Just the Little Things | Teen Ink

Just the Little Things

March 17, 2016
By sisterrr BRONZE, Portland, Oregon
sisterrr BRONZE, Portland, Oregon
1 article 0 photos 0 comments

In the beginning of all of this happening to her, when I found out how sick my grandma was getting, it was getting worse, I thought she wasn’t going to make it on my sixteenth birthday. My grandma went in for colon cancer and they did the surgery but then they screwed up on sealing her intestine. She had to go in for a second emergency surgery and that second surgery caused her to have a stroke and paralyzed her whole right side including half of her brain and her ability to talk. A few weeks go by and she hasn’t gotten any better. Tomorrow’s my birthday and I can’t even hear her tell me happy birthday.

     

Well today is my birthday and my friend got me this good luck wish box, Legend has it that you write on a piece of paper and write your wish and tear it off and put it in the box.
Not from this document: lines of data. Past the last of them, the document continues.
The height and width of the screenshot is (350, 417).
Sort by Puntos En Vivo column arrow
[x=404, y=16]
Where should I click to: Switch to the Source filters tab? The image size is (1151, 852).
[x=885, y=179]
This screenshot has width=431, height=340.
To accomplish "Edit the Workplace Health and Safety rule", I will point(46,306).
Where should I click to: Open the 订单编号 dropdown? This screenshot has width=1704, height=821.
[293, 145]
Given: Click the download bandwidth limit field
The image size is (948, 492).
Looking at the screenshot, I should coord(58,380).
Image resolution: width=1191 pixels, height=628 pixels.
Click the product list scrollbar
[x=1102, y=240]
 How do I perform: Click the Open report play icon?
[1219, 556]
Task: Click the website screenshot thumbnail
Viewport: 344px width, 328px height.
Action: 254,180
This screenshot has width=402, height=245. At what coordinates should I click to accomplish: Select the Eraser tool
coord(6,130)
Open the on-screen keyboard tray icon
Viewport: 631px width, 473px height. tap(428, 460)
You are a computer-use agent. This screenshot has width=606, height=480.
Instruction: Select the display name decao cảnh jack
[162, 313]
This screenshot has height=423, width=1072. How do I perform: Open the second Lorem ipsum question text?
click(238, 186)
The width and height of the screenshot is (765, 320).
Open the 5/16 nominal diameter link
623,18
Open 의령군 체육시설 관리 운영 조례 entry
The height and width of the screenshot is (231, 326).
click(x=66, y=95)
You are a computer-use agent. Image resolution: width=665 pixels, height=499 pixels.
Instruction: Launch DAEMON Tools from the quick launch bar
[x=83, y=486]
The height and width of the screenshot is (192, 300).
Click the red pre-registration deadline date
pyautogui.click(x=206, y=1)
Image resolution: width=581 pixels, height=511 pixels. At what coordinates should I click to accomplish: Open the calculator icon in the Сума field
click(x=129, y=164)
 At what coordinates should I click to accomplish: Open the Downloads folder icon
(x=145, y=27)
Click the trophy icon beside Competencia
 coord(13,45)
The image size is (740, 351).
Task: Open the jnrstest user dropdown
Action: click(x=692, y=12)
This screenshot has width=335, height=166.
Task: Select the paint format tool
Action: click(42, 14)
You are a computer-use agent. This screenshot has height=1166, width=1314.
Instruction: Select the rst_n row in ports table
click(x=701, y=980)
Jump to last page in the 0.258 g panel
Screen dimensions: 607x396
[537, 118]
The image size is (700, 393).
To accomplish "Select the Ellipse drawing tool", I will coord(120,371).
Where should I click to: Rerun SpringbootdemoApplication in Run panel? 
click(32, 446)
When I found out about my grandma becoming paralyzed and her not being able to speak anymore, I just lost it, first it was just her getting sick and now this. I felt like I had lost my best friend. I didn’t know how to handle it, she’s never going to speak or walk in her life again.  I was furious and sad; I was sad-mad.

       

Weeks have gone by and they just keep getting worse and worse. I wrote on a piece of paper, “ I wish my grandma will get better and come home.” I also put a necklace she gave me that I loved to wear and I put it inside the box and I put the box aside hoping that it will work, or at least something good would happen. I didn’t tell anybody about it, not even my mom.  Three days later my mom gets a call from the doctor saying she is finally fully awake and she is talking; they said that she would never be able to talk again in her life. I couldn’t believe it and it didn’t occur to me for about a week about the box until I found it again. I went and showed my mom and she looked at me and told me that if it wasn’t for me, my grandma would have probably never made it. I learned to give hope and to not hesitate on talking to people because you never know when they just might leave this world, so don’t take things for granted and just have faith that it will all work out.


The author's comments:

My grandma was world to me and when she got sick I was only sixteen and I thought my grandma would live for a long time, at least to my eighteenth birthday. But my family brought her home and we took care of her for two years. For those two years it tuaght me patience and responsability. I hope readers know that you never leave family behind no matter what the issue is. If it was you, wouldn't you want them to do the same for you?